AA Amyloidosis is the most common type of amyloid disease reported in both humans and animals (Gaffney Citation2017). AA Amyloidosis has a critical impact on zoo and wildlife species due to cross-species transmission (CST). CST allows for this disease to spread throughout the zoo and wildlife communities, both fecal-orally and parenterally (Page et al. Citation2005). The amount of fibril deposition is dependent on the quantity of fibril, route of admission, and the occupancy of tissue homogenate (Cui et al. Citation2002). The transmission of disease between species can be managed through the minimization of stress; however, stress cannot be eliminated entirely.

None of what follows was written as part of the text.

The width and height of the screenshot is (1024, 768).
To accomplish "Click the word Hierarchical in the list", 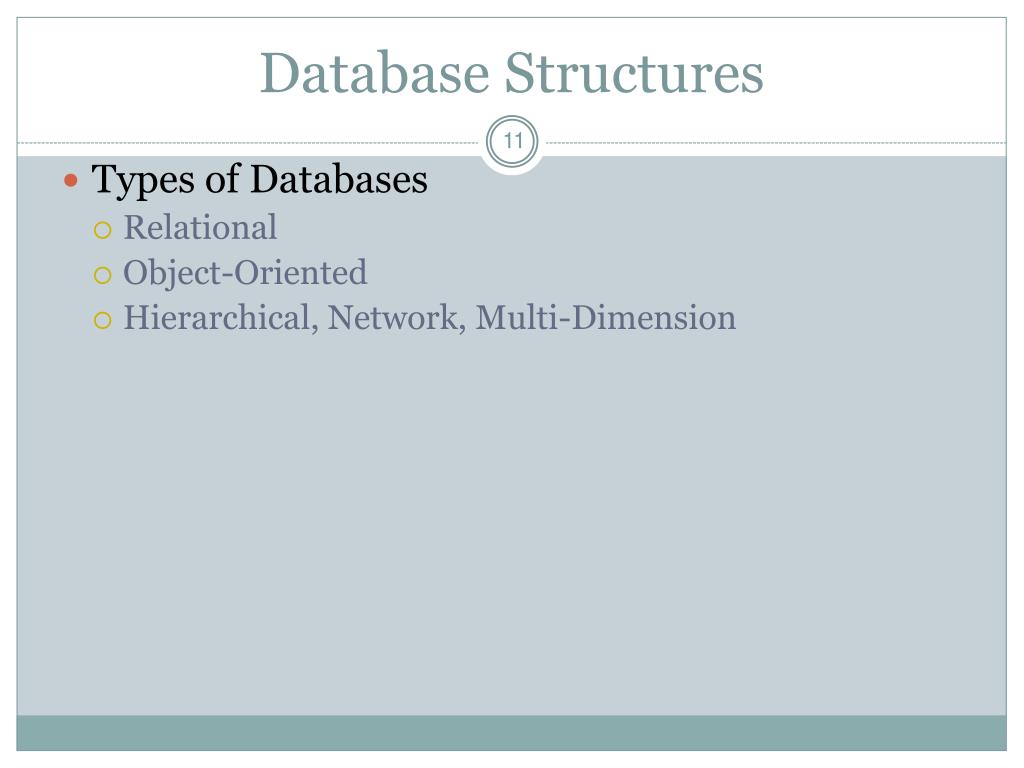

AA amyloidosis is thought to be a secondary reactive amyloidosis in response to primary diseases that cause inflammation, including infections, neoplasms, and immune disorders (Lu et al. Citation2014). As such, clinical appearance varies among species. In animals, deposition of AA fibrils and pathogenesis have been detected in several organs such as the kidney, spleen, liver, arterial walls, and gastrointestinal tract. Of these, the kidneys usually contain the highest accumulation of amyloid fibril deposition, with the most common initial clinical manifestation being renal dysfunction (Lachmann et al. Citation2007). Currently, it is not possible to predict the spreading of AA fibrils due to differing distribution, clinical signs, and pathological findings across species.

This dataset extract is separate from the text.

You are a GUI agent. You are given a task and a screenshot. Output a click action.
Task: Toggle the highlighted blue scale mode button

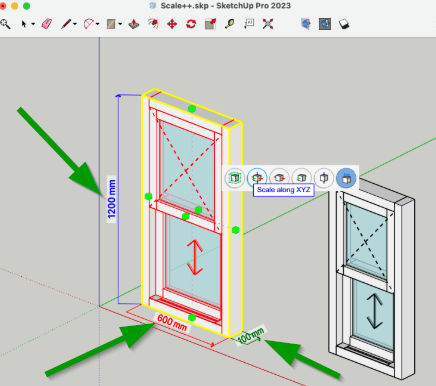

The eight species selected for this study include the human (Homo sapiens), common bottlenose dolphin (Tursiops truncatus), donkey (Equus asinus), rhesus monkey (Macaca mulatta), alpine ibex (Capra ibex), lesser-Egyptian jerboa (Jaculus jaculus), domestic ferret (Mustela putorius furo), and chamois (Rupicapra rupicapra). Naturally occurring systemic amyloidosis due to misfolded SAA1 has been reported in humans (Homo sapiens) (Gaffney Citation2017) and the common bottlenose dolphin (Tursiops truncatus) (Cowan Citation1995). The following additional species have been reported cases of systemic amyloidosis (presumably from SAA misfolding): rhesus monkey (Macaca mulatta) and the chamois (Rupicapra rupicap). Based on our literature search (from 2010-2023), there are no case reports found in the donkey (Equus asinus) (although cases have been reported in horses), the alpine ibex (Capra ibex), the Lesser-Egyptian jerboa (Jaculus jaculus), or the domestic ferret (Mustela putorius furo) (although systemic amyloidosis occurred in black-footed ferret (Mustela nigripes)).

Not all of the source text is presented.